Da un pezzo scritto per Aspenia sul libro di Carlo Ratti, Architettura open source:
“Il digitale si fonde nell’ambiente, accelerando e generalizzando l’innovazione. L’architettura non può esimersi dal partecipare a questa evoluzione. Ma come? Continuando a pensarsi come il frutto – eroico o dittatoriale – del genio individuale che impone la sua visione al mondo? O abbandonando il campo alle dinamiche spontanee, collettive, dettate dalla complessità della vita attuale? Architettura dei professionisti o architettura dei cittadini? Forse è sempre stata altrove la risposta: dai fallimenti leggendari à la Le Corbusier alle interpretazioni devastanti del vernacolo architetturale nella sua applicazione all’urbanistica dei capannoni industriali, non basta mai il genio né mai è sufficiente la pratica senza riflessione. Forse l’architettura che funziona è sempre stata un dialogo: o meglio ancora è sempre stata il frutto di una grande deliberazione civica, impicita o esplicita, che senza togliere voce alle idee dei più sofisticati interpreti l’ha immersa nella dinamica culturale e organizzativa più ampia e comprensibile dei molti punti di vista sociali. Ma come si adatta questo processo alla sfida del presente? Come si realizza questo metodo multistakeholder di generazione architettonica utilizzando al meglio l’esperienza dell’internet?
Una risposta – tra le diverse possibili – sta emergendo dalla cultura sviluppata a partire dal 2001 in un seminterrato del Massachusetts Institute of Technology affollato di macchine semplici o sofisticatissime connesse a computer e dove studenti, professori e ricercatori con la comune passione degli artigiani-designer-hacker fabbricavano i loro oggetti. Quell’esperienza è diventata un caso globale quando, seguendo la visione di Neil Gershenfeld, si è trasformata riorganizzandosi in modo da diventare aperta e replicabile e avviando il movimento dei Fab Lab: laboratori accessibili per l’esplorazione educativa della relazione tra le informazioni digitali e la loro manifestazione fisica. Carlo Ratti era lì. Ed da quel seminterrato è uscito senza perdere la sua umiltà di ricercatore ma con l’entusiasmo di chi aveva scoperto una via importante per lo sviluppo dell’intelligenza progettuale”.
Neil Gershenfeld racconta la sua esperienza su Edge: Digital Reality.
…Today, you can send a design to a fab lab and you need ten different machines to turn the data into something. Twenty years from now, all of that will be in one machine that fits in your pocket. This is the sense in which it doesn’t matter. You can do it today. How it works today isn’t how it’s going to work in the future but you don’t need to wait twenty years for it.
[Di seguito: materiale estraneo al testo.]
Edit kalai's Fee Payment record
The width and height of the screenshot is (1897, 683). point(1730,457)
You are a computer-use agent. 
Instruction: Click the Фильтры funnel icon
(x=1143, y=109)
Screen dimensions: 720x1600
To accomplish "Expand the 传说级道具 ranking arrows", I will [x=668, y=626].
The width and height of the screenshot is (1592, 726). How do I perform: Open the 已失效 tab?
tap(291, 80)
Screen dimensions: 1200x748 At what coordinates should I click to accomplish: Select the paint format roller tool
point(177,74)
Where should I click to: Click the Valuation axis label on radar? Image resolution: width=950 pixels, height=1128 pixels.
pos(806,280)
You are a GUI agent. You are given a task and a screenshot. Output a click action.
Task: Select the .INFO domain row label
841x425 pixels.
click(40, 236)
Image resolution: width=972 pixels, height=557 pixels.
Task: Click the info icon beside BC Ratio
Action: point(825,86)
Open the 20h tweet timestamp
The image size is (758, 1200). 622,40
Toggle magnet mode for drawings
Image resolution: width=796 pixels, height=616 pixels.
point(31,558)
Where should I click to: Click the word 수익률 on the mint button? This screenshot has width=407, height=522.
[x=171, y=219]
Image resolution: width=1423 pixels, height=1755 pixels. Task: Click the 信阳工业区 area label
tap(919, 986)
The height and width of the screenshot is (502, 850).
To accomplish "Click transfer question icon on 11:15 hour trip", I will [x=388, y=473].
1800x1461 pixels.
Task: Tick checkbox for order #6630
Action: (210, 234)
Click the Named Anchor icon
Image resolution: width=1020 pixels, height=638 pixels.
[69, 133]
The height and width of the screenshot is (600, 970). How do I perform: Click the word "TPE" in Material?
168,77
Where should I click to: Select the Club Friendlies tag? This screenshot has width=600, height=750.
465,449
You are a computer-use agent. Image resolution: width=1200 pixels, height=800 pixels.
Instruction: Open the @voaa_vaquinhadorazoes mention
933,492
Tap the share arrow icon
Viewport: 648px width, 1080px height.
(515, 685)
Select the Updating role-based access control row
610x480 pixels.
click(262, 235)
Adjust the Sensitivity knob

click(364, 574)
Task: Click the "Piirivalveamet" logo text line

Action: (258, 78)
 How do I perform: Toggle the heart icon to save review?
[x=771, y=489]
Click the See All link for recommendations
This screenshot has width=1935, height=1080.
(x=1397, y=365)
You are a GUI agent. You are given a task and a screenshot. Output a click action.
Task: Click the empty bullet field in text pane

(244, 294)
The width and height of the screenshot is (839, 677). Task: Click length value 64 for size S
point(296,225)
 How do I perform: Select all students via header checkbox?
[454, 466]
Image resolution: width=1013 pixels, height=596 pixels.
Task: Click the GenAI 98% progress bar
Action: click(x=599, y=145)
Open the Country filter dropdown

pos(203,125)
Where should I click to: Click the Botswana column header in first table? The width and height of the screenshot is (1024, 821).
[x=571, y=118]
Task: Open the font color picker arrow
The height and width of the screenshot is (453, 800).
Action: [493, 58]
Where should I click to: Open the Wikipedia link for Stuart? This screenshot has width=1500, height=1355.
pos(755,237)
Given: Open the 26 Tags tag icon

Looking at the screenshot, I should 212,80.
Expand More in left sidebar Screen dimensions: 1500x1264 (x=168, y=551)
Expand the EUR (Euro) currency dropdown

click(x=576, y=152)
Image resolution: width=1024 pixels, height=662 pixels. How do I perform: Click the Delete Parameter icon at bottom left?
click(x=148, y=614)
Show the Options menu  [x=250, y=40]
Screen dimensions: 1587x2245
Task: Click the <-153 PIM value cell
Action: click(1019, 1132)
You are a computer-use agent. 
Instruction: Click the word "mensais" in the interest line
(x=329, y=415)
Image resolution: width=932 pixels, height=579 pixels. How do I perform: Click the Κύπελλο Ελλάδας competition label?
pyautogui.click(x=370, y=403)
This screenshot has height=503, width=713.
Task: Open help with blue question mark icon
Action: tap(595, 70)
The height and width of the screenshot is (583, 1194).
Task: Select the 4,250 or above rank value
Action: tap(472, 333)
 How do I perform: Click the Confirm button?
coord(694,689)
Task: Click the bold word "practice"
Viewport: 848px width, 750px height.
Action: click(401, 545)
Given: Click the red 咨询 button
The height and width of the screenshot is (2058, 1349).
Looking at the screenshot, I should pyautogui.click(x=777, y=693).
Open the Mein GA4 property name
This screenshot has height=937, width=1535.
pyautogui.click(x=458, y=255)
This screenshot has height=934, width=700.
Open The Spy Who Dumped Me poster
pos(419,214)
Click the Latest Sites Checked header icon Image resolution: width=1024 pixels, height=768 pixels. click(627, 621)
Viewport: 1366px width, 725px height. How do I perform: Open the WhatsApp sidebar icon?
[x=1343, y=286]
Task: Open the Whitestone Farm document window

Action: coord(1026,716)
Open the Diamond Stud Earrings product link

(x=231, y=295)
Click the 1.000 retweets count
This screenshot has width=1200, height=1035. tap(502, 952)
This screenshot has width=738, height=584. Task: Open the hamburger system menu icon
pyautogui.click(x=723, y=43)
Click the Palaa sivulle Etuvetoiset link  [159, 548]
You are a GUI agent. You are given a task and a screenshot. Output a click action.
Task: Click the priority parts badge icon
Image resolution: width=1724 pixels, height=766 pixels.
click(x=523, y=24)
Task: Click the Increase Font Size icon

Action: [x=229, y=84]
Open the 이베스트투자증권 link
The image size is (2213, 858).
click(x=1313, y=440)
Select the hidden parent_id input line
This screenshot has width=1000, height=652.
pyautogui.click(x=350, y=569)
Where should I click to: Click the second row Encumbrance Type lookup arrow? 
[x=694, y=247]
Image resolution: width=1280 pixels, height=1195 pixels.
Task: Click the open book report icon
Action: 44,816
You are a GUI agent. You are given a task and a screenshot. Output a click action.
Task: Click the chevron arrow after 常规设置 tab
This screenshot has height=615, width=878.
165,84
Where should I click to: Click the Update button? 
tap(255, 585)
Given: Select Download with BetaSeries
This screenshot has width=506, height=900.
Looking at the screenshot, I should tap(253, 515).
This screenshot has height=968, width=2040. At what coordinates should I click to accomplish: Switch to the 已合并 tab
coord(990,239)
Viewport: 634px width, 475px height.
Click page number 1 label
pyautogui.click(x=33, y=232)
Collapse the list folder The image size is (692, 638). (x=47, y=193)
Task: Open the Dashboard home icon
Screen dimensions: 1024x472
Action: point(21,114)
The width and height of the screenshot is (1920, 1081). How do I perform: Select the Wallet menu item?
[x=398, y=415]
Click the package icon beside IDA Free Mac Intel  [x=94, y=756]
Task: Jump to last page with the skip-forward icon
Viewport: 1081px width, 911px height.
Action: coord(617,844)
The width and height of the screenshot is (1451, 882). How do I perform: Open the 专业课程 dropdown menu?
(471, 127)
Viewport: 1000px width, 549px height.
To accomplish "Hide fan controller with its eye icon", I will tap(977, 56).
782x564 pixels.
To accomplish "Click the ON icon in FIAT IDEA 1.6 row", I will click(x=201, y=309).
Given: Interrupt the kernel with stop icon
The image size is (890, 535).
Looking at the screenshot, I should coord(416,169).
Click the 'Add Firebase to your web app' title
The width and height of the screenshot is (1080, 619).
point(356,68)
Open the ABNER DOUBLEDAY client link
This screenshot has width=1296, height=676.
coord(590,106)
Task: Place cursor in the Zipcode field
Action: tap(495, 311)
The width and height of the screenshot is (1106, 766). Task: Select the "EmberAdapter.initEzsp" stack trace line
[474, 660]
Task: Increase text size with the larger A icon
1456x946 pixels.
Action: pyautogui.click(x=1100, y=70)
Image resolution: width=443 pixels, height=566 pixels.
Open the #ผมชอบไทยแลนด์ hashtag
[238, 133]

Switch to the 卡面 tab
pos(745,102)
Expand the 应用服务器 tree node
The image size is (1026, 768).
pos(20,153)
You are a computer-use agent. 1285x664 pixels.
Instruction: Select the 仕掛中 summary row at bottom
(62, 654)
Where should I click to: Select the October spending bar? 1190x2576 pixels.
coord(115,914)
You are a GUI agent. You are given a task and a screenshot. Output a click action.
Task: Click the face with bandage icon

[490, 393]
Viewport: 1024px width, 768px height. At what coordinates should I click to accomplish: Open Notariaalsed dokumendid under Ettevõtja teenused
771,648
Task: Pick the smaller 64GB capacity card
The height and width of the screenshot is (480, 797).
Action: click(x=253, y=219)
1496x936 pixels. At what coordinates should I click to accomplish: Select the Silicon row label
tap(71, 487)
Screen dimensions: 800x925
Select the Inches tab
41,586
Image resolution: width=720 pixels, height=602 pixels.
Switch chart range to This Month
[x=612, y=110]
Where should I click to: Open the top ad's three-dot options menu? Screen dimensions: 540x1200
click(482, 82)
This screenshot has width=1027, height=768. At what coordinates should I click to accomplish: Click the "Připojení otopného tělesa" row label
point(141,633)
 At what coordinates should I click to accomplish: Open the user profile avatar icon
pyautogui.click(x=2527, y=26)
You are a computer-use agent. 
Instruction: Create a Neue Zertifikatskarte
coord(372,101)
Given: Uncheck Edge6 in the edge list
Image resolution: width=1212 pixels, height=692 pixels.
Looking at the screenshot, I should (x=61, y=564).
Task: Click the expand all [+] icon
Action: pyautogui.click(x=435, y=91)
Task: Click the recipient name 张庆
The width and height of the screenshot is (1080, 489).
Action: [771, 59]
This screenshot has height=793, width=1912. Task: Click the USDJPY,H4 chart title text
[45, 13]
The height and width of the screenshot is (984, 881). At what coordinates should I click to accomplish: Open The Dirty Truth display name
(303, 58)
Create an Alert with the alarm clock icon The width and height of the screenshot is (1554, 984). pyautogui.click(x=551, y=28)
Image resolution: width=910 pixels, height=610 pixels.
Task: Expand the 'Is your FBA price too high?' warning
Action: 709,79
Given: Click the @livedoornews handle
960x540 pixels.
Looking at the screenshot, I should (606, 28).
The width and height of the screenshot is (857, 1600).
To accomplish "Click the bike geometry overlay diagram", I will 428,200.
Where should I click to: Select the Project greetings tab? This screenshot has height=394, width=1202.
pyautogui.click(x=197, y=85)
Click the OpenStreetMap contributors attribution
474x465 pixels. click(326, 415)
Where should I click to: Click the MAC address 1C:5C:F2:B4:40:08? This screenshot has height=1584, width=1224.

Anybody can make almost anything almost anywhere.
…Finally, when I could own all these machines I got that the Renaissance was when the liberal arts emerged—liberal for liberation, humanism, the trivium and the quadrivium—and those were a path to liberation, they were the means of expression. That’s the moment when art diverged from artisans. And there were the illiberal arts that were for commercial gain. … We’ve been living with this notion that making stuff is an illiberal art for commercial gain and it’s not part of means of expression. But, in fact, today, 3D printing, micromachining, and microcontroller programming are as expressive as painting paintings or writing sonnets but they’re not means of expression from the Renaissance. We can finally fix that boundary between art and artisans.
…I’m happy to take claim for saying computer science is one of the worst things to happen to computers or to science because, unlike physics, it has arbitrarily segregated the notion that computing happens in an alien world.
Vedi anche:
Il caso di Trieste
Il caso di Matera
ma io dico: se non si conosce una materia, perché ci si deve esprimere a riguardo? I FALLIMENTI di Corbu, ma cosa cazzo stai dicendo? lo sai che la cupola di Brunelleschi ha seri problemi strutturali? è un fallimento? di cosa parli?
Il programma utopistico di Corbu non è riuscito.. Non è che l’utopia debba realizzarsi perché il suo senso è essenzialmente culturale. Ma lo schema di lavoro open è una nuova strategia. Hai per caso letto il libro di Ratti? Vedrai che rispetta enormemente la grande architettura del passato, ma va avanti. Quanto alla violenza del tuo linguaggio, è tutta tua: te la lascio volentieri
Eccetto che tali FabLab, invece di fabbricare, primariamente assemblano componenti che sono talmente proprietarie, oscure e pieni di vulnerabilità/backdoor che (1) fanno si che l’eventuale successo in larga scala il larga misura sia sfruttato molto probabilmente dai proprietari di tali componenti e (2) li rendono facilmente trasformabili in sistemi di spia degli utenti da parte di tali proprietari, stati e/o criminali più o meno avanzati.